■ Description of the task
Set down the lines of the data exactly, starting at the first and stopping after the line containing "You are a computer-use agent. The width".

■ Stored data entries
§ §
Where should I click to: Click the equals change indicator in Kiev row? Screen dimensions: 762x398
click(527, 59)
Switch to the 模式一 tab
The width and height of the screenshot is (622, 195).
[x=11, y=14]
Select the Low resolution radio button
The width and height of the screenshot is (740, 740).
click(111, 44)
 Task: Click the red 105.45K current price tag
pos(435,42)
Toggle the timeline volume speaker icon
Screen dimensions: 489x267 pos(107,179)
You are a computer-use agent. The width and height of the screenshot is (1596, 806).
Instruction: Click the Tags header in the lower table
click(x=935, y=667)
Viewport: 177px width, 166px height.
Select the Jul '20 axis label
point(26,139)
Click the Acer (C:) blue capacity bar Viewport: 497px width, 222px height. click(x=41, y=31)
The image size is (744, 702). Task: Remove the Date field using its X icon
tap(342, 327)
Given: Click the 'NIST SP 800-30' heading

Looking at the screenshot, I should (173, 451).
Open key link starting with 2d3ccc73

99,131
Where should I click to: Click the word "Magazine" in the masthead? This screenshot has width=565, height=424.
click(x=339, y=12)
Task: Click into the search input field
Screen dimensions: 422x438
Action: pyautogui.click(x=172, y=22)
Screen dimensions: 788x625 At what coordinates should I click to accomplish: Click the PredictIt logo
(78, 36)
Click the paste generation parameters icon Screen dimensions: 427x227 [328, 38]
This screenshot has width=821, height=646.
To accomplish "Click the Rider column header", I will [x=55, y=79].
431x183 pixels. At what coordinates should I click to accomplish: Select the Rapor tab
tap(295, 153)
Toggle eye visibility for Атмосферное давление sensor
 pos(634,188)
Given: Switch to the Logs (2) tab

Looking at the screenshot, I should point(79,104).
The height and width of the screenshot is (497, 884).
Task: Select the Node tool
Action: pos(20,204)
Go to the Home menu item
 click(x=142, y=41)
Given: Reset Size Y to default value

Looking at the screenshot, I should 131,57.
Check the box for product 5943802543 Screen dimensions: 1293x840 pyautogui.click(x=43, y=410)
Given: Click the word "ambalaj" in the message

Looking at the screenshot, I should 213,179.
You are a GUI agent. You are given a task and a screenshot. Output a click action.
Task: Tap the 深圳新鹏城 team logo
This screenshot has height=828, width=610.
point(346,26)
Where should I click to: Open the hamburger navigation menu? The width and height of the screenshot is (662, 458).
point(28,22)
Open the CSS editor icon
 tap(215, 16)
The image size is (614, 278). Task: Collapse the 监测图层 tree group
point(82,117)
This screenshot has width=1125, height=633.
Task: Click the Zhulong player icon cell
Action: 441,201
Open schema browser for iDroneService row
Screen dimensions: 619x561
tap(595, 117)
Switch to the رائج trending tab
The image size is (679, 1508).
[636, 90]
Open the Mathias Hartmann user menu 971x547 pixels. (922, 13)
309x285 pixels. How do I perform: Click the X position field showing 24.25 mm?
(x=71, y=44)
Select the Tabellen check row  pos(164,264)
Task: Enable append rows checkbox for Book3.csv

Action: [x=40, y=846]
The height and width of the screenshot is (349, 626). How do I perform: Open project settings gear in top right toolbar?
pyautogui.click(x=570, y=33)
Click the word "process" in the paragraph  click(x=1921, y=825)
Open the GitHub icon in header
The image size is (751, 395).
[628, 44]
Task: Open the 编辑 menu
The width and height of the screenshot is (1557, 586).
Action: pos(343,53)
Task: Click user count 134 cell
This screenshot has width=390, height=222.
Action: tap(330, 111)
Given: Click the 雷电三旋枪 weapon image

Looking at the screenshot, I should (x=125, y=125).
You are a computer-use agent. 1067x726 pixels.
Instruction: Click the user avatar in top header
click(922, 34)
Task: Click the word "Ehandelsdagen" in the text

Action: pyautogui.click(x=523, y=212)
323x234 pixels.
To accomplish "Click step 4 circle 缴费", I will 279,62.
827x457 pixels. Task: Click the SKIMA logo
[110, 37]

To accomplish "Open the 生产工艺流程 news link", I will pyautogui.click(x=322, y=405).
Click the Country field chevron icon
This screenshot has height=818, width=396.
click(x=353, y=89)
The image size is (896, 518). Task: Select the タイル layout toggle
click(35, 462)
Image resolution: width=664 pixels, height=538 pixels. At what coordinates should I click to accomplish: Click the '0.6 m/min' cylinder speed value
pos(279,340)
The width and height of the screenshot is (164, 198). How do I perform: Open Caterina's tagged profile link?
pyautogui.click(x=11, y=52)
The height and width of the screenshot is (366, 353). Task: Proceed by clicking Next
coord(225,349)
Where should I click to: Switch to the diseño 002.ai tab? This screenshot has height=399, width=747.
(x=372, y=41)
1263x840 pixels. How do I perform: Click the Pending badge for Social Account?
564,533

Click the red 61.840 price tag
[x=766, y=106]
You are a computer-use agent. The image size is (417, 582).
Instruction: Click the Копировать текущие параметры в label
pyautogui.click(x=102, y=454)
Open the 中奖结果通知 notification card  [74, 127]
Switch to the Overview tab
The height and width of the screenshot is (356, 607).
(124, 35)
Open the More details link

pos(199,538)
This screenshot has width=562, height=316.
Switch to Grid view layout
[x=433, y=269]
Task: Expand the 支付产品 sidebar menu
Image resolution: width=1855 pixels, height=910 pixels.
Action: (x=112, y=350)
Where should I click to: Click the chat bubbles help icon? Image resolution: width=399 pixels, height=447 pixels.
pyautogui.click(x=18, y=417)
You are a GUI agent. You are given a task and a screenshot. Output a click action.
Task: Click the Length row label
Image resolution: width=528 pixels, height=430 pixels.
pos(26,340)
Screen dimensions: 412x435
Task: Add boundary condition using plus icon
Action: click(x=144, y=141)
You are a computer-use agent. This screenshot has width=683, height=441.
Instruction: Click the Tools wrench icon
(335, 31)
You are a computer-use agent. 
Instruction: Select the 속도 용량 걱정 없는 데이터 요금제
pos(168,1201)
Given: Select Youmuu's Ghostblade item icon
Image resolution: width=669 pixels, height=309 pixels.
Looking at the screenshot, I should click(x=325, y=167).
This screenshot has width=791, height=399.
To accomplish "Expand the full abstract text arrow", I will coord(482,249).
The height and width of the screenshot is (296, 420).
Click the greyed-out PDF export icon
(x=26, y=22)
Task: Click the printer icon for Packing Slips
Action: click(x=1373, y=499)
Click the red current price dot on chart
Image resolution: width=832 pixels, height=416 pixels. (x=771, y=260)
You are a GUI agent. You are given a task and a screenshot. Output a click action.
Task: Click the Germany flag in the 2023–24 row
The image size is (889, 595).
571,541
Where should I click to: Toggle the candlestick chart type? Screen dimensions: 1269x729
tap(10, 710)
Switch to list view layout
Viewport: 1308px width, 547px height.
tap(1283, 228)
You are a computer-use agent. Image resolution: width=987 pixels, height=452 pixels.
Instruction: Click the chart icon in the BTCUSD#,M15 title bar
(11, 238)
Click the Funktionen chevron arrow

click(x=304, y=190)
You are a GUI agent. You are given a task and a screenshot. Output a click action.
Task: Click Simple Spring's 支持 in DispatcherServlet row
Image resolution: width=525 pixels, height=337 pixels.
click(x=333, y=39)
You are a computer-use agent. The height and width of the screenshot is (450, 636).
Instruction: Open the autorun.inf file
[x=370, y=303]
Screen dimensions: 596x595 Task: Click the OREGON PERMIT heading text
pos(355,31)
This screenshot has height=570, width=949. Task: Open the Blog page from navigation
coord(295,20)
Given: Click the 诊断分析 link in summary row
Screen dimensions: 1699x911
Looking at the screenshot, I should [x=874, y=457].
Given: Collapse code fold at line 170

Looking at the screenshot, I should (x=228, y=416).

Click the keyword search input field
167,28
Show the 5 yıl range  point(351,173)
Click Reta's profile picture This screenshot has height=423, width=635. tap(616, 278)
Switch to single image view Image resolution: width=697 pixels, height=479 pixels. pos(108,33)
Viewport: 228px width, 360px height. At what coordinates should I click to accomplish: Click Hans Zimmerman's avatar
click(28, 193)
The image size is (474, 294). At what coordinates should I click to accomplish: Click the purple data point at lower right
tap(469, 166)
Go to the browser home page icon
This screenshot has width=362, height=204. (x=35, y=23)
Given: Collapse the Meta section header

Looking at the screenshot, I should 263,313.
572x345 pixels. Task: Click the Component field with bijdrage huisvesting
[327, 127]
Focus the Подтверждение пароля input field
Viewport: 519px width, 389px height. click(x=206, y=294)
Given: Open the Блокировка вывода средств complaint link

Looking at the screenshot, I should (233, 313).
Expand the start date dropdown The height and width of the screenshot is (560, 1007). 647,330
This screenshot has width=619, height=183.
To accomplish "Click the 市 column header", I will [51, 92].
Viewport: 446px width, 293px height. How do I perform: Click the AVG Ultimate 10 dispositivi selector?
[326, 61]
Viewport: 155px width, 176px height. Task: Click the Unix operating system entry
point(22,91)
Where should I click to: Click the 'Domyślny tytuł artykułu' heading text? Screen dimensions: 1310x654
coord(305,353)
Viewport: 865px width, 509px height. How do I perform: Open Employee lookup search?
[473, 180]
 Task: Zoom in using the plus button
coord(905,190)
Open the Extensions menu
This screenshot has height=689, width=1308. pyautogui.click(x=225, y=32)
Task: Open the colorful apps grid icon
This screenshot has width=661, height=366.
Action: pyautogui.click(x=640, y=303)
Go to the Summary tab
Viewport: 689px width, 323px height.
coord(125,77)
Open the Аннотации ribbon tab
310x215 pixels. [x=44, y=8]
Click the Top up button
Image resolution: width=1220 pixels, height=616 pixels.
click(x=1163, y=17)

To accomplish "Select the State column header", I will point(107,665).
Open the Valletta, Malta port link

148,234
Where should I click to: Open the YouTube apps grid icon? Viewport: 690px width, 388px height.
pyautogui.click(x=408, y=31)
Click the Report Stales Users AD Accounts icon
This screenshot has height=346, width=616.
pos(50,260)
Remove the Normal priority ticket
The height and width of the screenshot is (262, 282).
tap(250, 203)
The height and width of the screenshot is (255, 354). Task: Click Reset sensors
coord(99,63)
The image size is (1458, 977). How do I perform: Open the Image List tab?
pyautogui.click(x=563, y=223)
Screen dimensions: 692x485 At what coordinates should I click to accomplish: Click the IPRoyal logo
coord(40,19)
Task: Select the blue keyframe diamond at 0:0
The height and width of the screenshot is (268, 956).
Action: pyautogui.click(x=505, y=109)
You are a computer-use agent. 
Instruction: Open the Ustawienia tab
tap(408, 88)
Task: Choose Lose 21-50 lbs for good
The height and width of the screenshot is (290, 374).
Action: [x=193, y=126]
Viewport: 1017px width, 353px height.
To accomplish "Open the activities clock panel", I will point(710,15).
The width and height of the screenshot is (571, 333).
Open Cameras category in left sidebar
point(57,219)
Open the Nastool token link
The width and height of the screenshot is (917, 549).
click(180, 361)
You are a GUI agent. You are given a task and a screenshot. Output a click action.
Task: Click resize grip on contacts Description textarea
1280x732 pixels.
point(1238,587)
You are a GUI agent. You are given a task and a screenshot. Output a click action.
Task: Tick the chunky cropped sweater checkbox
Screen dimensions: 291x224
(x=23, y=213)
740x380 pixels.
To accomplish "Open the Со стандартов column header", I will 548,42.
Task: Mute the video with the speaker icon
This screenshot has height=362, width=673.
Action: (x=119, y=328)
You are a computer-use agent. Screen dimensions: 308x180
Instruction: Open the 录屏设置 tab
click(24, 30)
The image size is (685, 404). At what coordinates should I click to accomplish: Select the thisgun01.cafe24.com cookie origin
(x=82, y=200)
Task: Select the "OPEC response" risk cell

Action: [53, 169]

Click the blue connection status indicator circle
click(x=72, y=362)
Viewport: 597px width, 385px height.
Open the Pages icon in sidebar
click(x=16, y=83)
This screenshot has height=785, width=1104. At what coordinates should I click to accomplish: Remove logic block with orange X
§ §
■ Written response
Where should I click to: Click the equals change indicator in Kiev row? Screen dimensions: 762x398
click(527, 59)
Switch to the 模式一 tab
The width and height of the screenshot is (622, 195).
[x=11, y=14]
Select the Low resolution radio button
The width and height of the screenshot is (740, 740).
click(111, 44)
 Task: Click the red 105.45K current price tag
pos(435,42)
Toggle the timeline volume speaker icon
Screen dimensions: 489x267 pos(107,179)
You are a computer-use agent. The width and height of the screenshot is (1596, 806).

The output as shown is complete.